[Stored data records]
☆ ☆ ☆ ☆
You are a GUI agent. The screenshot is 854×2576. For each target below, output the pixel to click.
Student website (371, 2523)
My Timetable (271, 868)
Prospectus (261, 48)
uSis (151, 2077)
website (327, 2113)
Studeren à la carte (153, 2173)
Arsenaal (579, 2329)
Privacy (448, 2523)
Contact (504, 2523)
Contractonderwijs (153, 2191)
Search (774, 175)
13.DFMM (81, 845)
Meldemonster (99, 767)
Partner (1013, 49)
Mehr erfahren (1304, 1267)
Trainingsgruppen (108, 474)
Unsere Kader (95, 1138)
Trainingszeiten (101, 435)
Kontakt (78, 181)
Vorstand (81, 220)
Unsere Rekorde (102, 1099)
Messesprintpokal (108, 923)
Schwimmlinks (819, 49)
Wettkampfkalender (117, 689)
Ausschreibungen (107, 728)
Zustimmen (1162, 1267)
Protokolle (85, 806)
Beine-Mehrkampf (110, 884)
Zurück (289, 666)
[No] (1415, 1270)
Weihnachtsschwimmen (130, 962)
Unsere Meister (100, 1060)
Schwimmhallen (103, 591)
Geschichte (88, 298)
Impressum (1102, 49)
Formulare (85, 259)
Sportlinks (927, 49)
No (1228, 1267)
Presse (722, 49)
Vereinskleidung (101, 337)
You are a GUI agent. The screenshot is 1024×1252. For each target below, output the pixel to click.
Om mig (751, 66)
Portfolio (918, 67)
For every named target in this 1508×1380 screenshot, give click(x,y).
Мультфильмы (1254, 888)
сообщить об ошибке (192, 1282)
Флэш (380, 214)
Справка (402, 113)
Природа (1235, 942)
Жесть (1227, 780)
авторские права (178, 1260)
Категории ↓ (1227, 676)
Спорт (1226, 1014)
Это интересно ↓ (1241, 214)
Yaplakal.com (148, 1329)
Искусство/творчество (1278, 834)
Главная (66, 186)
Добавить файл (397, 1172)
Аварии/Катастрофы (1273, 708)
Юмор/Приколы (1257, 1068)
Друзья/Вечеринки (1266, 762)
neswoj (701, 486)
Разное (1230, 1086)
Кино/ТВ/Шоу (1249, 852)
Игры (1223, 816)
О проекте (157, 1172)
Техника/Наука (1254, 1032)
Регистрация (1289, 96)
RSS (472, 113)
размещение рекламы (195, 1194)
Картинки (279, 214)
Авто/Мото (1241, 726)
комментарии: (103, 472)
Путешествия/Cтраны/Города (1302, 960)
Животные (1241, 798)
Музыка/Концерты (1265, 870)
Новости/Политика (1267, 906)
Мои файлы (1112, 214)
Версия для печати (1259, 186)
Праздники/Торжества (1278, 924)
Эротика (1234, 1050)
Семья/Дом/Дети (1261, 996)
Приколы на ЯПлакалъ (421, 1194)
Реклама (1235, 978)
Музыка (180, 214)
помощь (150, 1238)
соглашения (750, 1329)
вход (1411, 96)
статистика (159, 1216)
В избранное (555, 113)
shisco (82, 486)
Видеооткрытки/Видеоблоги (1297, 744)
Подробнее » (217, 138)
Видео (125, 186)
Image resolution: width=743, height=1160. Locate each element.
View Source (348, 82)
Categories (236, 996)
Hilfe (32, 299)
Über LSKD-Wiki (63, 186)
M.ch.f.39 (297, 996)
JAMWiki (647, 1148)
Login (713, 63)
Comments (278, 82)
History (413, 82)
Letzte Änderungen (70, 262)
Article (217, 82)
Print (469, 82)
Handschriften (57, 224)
☆ ☆ ☆ ☆
*Instruction:* Please rescale the records from the line with "Видеооткрытки/Видеоблоги (1297, 744)" to the line with "M.ch.f.39 (297, 996)", both ends included, and give back only those lines with their requests. Multiply every coordinate in the answers by 2.05 and round to whole numbers, with halves rounding up.

*Answer for the task:*
Видеооткрытки/Видеоблоги (2659, 1525)
Подробнее » (445, 283)
Видео (256, 381)
Image resolution: width=743, height=1160. Locate each element.
View Source (713, 168)
Categories (484, 2042)
Hilfe (66, 613)
Über LSKD-Wiki (129, 381)
M.ch.f.39 (609, 2042)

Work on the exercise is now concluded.